Considering the possibilities of impact on the CH and citizen engagement field, another interesting direction for future work concerns extending the CrowdHeritage platform to support scenarios that go beyond the enrichment of metadata towards inviting the end-user to contribute with genuine thoughts and content and associate CH collections with interpretations, emotions, and other items that can ultimately lead to richer and multi-vocal perceptions of CH collections.
Author Contributions
E.K. is mainly responsible for the conception and design of the overall framework and has written crucial parts of the current article. M.R. has written most parts of the conference paper on which the current extended article relies on, especially with respect to text describing concrete functionalities.

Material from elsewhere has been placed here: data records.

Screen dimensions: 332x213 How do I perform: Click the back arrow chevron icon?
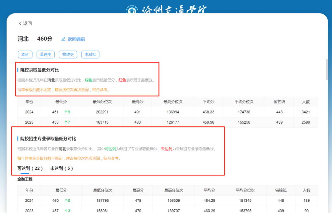[20, 23]
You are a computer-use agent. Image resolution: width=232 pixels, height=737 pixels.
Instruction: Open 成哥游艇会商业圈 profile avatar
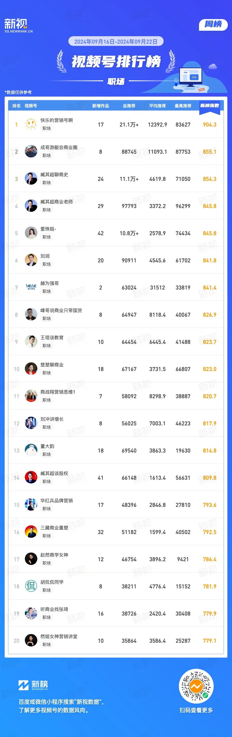(x=31, y=151)
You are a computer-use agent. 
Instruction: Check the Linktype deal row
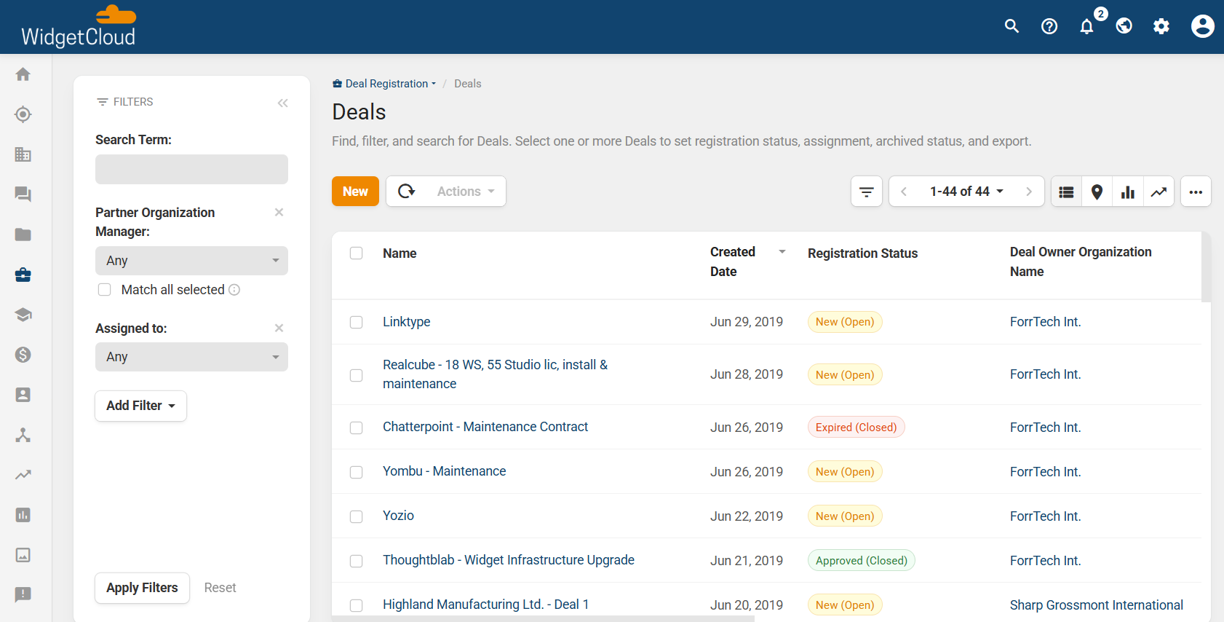click(x=356, y=322)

S.B., M.R., and O.M.-M. have been the main developers of the actual tools mentioned herein and have all contributed with text describing the respective functionalities. V.T. and G.S. have been overseeing and guiding the implementation process and have provided essential feedback and made revisions to the current article.All authors have read and agreed to the published version of the manuscript.
Funding
This work has been co-financed through (i) the Connecting Europe Facility (CEF) project CrowdHeritage: Crowdsourcing Platform for Enriching Europeana Metadata (No A2017/1564820); (ii) the Greek Operational Program Competitiveness, Entrepreneurship and Innovation, under the call RESEARCH–CREATE–INNOVATE (T1EDK-01728–ANTIKLEIA); and (iii) from the European Union’s Horizon 2020 research and innovation program under grant agreement No 770158. The sole responsibility of this publication lies with the authors. The European Union is not responsible for any use that may be made of the information contained therein.
Informed Consent Statement
Informed consent was obtained from all subjects involved in the user evaluation.
Data Availability Statement
Not applicable.
Conflicts of Interest
The authors declare no conflict of interest.